Dedicated to my father, Albert Rhodes, and Alma "Granny" Rhodes

By Kellie BerryPublished 5 years ago 14 min read

My dad’s mother passed away when I was fifteen. October of 1991; I remember like it was yesterday. I was a freshman in high school and the typical self-absorbed teenager. I knew way more than my parents. Of course, in retrospect my parents were, and are, quite wise people. So being the hormonal monster that encompassed my essence so well, I wasn’t getting along with them. At all. We constantly argued over issues like the fact that I wasn’t yet allowed to date, my curfew, and my need for expensive clothes (because I was foolish enough to believe that my value derived from having a brand stamped on my ass). My life seemed wretched.

I found my solace and escape in the literary world. A particular story I was reading in my English Literature class at the time, called The Scarlet Ibis, by James Hurst, captivated my attention. The story touched me in such a way that to this day, it remains one of my favorites.

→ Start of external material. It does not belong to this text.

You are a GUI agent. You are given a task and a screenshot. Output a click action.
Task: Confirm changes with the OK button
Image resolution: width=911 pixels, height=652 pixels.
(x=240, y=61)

That fateful Sunday evening, I remember working on an interpretation paper for The Scarlet Ibis. It was nearly 11pm, and Mom had just peeked in my room to ask how much longer I was going to be awake. I typed away while awaiting my jeans to dry; the simultaneous excuse to prolong my bedtime and embrace my vanity. At 11:13pm the telephone rang. I knew immediately that something was wrong. There was an overwhelming sense of doom in the atmosphere. I opened the door to my bedroom just as my dad burst past and ran down the hall headed for the door. I rushed down the hall to Mom, sitting on the side of her bed on the phone with someone.

“Mom, what’s wrong?”

She turned around and the look on her face told me to leave the room. I did.

Meanwhile my little sister, Jennifer, had heard the commotion and emerged from her bedroom, right across the hall from my parents’. She was eleven years old and I was fiercely protective of her. No one was allowed to be mean to her but me, and no one in the world loved her more than I did. My sister had always been very sensitive to others. She could walk into a room and immediately know who’s lonely or scared or who just needed a hug. An endearing quality she bears to this day.

Knowing how my sister wouldn’t understand what was going on (as I clearly didn’t either) I grabbed her hand and led her down the hall to my bedroom. I told her we were going to read a story, and she happily crawled into the covers of my bed and stared at me with her big brown eyes, in awe of being accepted into her big sister’s all-too-important teenage world. I snuggled up to her, enjoying the warm “kid” smell of her hair.

“What are we gonna read?” she asked.

“I don’t know,” I replied. “How ‘bout I read you the story I’m writing a paper about?”

I crawled into bed beside her and began to read her The Scarlet Ibis. After a while I realized that it was well after midnight, and Mom still hadn’t come in to yell at us to go to bed. Deep down I knew someone had died, I just didn’t know whom. I was scared, but I was trying to put up a strong facade. Finally, Mom came into my bedroom and told us to go to sleep. I tried to ask her what was wrong, but she just hugged us goodnight and told us that she and Daddy would talk to us in the morning. I could tell she'd been crying.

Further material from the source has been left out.